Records
------
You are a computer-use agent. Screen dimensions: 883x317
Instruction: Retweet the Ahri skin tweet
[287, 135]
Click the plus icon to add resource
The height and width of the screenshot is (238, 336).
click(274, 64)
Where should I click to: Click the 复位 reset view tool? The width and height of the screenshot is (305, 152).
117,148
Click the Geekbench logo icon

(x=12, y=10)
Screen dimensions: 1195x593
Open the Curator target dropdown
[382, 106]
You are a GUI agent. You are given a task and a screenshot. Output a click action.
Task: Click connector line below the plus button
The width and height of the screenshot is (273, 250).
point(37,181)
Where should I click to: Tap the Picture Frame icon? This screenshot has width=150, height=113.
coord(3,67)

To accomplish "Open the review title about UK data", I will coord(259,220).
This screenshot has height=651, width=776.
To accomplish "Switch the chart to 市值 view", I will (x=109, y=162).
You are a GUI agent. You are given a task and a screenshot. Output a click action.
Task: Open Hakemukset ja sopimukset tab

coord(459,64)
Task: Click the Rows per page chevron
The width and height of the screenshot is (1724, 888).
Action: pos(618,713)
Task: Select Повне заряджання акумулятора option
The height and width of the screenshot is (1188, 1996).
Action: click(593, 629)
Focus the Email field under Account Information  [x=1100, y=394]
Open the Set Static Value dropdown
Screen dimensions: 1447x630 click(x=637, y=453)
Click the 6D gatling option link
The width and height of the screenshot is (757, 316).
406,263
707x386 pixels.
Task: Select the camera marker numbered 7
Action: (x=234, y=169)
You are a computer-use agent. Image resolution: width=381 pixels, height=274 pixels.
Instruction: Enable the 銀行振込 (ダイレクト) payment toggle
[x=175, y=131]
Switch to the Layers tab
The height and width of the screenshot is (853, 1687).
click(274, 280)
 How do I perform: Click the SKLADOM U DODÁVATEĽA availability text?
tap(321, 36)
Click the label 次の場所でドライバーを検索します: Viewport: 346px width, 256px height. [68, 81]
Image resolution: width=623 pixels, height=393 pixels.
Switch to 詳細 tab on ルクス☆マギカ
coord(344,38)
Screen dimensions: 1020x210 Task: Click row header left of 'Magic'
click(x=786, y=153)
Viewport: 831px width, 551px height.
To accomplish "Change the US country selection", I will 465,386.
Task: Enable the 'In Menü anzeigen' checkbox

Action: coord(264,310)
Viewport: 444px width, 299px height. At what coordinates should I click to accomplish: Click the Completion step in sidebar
------
[SHORT TASK]: Copy out all of the material above word for word, line by line, changing nothing.

[EXERCISE OUTPUT]:
You are a computer-use agent. Screen dimensions: 883x317
Instruction: Retweet the Ahri skin tweet
[287, 135]
Click the plus icon to add resource
The height and width of the screenshot is (238, 336).
click(274, 64)
Where should I click to: Click the 复位 reset view tool? The width and height of the screenshot is (305, 152).
117,148
Click the Geekbench logo icon

(x=12, y=10)
Screen dimensions: 1195x593
Open the Curator target dropdown
[382, 106]
You are a GUI agent. You are given a task and a screenshot. Output a click action.
Task: Click connector line below the plus button
The width and height of the screenshot is (273, 250).
point(37,181)
Where should I click to: Tap the Picture Frame icon? This screenshot has width=150, height=113.
coord(3,67)

To accomplish "Open the review title about UK data", I will coord(259,220).
This screenshot has height=651, width=776.
To accomplish "Switch the chart to 市值 view", I will (x=109, y=162).
You are a GUI agent. You are given a task and a screenshot. Output a click action.
Task: Open Hakemukset ja sopimukset tab

coord(459,64)
Task: Click the Rows per page chevron
The width and height of the screenshot is (1724, 888).
Action: pos(618,713)
Task: Select Повне заряджання акумулятора option
The height and width of the screenshot is (1188, 1996).
Action: click(593, 629)
Focus the Email field under Account Information  [x=1100, y=394]
Open the Set Static Value dropdown
Screen dimensions: 1447x630 click(x=637, y=453)
Click the 6D gatling option link
The width and height of the screenshot is (757, 316).
406,263
707x386 pixels.
Task: Select the camera marker numbered 7
Action: (x=234, y=169)
You are a computer-use agent. Image resolution: width=381 pixels, height=274 pixels.
Instruction: Enable the 銀行振込 (ダイレクト) payment toggle
[x=175, y=131]
Switch to the Layers tab
The height and width of the screenshot is (853, 1687).
click(274, 280)
 How do I perform: Click the SKLADOM U DODÁVATEĽA availability text?
tap(321, 36)
Click the label 次の場所でドライバーを検索します: Viewport: 346px width, 256px height. [68, 81]
Image resolution: width=623 pixels, height=393 pixels.
Switch to 詳細 tab on ルクス☆マギカ
coord(344,38)
Screen dimensions: 1020x210 Task: Click row header left of 'Magic'
click(x=786, y=153)
Viewport: 831px width, 551px height.
To accomplish "Change the US country selection", I will 465,386.
Task: Enable the 'In Menü anzeigen' checkbox

Action: coord(264,310)
Viewport: 444px width, 299px height. At what coordinates should I click to accomplish: Click the Completion step in sidebar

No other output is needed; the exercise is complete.